Se repite una idea: que cuando terminan los nervios, cuando la electricidad física se apaga, cuando la urgencia no se siente, es cuando acaba la pasión. Que si el cuerpo está tan acostumbrado como para no sentir nada inédito, nada desconocido, nada que active al mínimo la sensación de alerta, entonces es tiempo de hacerse algunas preguntas.
De poner todo eso en perspectiva se trató, el sábado, el show de Buitres en el Teatro de Verano: de ver en acción a una banda legendaria del rock uruguayo a la que instancias así todavía la movilizan, la sacuden, la afectan. El recital, que se repetía el domingo, fue un reencuentro con el público, una vuelta al Ramón Collazo a 12 años de la última vez, un reconocimiento a su más reciente trabajo discográfico. Pero también fue una lección.


A lo largo de dos horas de show, el sábado, el grupo recorrió más de 30 años de canciones con un setlist que se abrió con “Afuera la lluvia” y se cerró definitivamente con “Yo no voy a morir”. En el medio, los temas de Mecánica popular, el disco lanzado en diciembre de 2019 y cuya vida en el escenario se vio muy disminuida por la pandemia, tuvieron presencias protagónicas.

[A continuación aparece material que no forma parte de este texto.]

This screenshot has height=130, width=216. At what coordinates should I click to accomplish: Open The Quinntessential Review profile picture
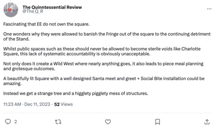[x=11, y=10]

El eco de Los Estómagos, la raíz ochentosa de Buitres, también se hizo sentir con “Frío oscuro”, mientras que la canción “Buitres” sirvió para que subieran al escenario los hijos de algunos de los integrantes de la banda, se adueñaran de los micrófonos, dieran mensajes sin aclararlos; fue el momento más emotivo.


Esa noche Buitres, dijo en algún momento Gabriel Peluffo, estaba feliz. También estaba disperso y emocionado —Gustavo Parodi y Pepe Rambao lo repitieron varias veces—, como si la energía fuera una masa incontrolable: hubo desprolijidades, desatinos y hasta una aparatosa caída de Peluffo (seguida de unos 15 minutos de interrupción), que desplegó su acertado arsenal de movimientos coreográficos pero por momentos pareció fuera de sí, como si el escenario fuera, todavía, un potro salvaje al que domar.
Y quizás es eso. Que si la vigencia de Buitres suena todavía fresca, que si la platea es una extraña mezcla generacional, amigas de más de 60 y una niña eufórica en los hombros de sus padres, adolescentes y treintañeros y familias enteras, banderas y brazos al cielo en un eterno gesto de ofrenda; que si tantas canciones se siguen sintiendo infalibles y tanta euforia parece palpable, es porque hay algo que permanece, imperfecto y vivo. Una pasión intacta, que al menos por dos horas puede ganarle a todo.